The crisis began in March 2013, with a coup by the mainly Muslim rebel coalition "Séléka" (Alliance) against then President François Bozizé, a Christian. The violent grab for power accelerated the demise of the Central African state that has existed in name only in years. The rebels committed and still commit serious war crimes against the mostly Christian population, which then formed its own armed groups. Militias, deserters of the army and bandits joined under the name "Anti-Balaka" (Against the Machetes) and have been committing horrible crimes against Muslims. The UN estimates that 2,000 people have already died since the beginning of the crisis. And that number increases every day. The mob is unleashed, and horrible lynchings are becoming an almost daily occurrence in Bangui.
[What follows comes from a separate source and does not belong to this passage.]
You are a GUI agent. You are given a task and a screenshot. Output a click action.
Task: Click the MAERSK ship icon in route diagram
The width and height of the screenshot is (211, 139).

The 8,000 soldiers of a French and African deployment force are unable to fulfil their task of protecting the population. As a minority, it is mainly Muslims that are now the victims. Ten thousand have already fled to neighbouring countries. "What is happening here is shocking, disturbing, terrible," said Abdou Dieng, UN Coordinator of aid activities for the Central African Republic, as far back as the end of January. Since then, the situation has only deteriorated. "The government no longer exists; people are left to their own devices. They have nothing to eat, no access to medical help and no clean drinking water."
According to UN information, more than 900,000 people are fleeing the region, and almost half of the 4.6 million inhabitants need help. When rainy season starts at the end of March, the already critical situation of those displaced in their temporary shelters will get much worse. And if the farmers are not able to prepare their fields at the beginning of the rainy period as a result of the crisis, then there will not be a harvest. Hunger is the logical outcome of this situation.
The suffering exacerbates conflicts
Muslims and Christians used to live together more or less peacefully, although resentment has been simmering under the surface for a long time. About 80 percent of the Central African population are Christians or Animists, with 10 to 15 percent Muslims. Most Muslims belong to the people of the Peul and live in the rural regions as shepherds, while most Christians are farmers - they are competing for water and soil. Because of increasing population density, these conflicts are increasingly fought with arms, and they frequently take on a religious tone.
In recent years, the fight over scarce resources has only been exacerbated by climate change. Due to the increasing incidence of dry spells in the Chad, more and more shepherds from that country moved their large herds southwards, into the Central African Republic. In the cities, most Muslims were traders, and frequently quite successful in business. This fuelled feelings of social envy and jealousy.
Christian President François Bozizé, who was overthrown by the Séléka rebels in March 2013, only added fuel to the fire: many of his speeches were extremely anti-Muslim particularly in the year before his fall. Social competition is increased by the failure of the Central African government, a process that already began decades ago. Rural areas were completely neglected, other than the home regions of the respective president. Educational and work opportunities are non-existent in the rural areas and in the capital.
Some pillagers in the ruins are pulling out floor tiles, while others are destroying the last roof beams. "When I see a Muslim, I will kill him," says one. An eleven-year old boy with the squeaky voice of a child assures me that he too wants to kill all Muslims. "They are bad people." He is armed with a miniature axe and enough propaganda in the brain for the coming years.
Journalist Bettina Rühl is an Africa correspondent and lives in Nairobi.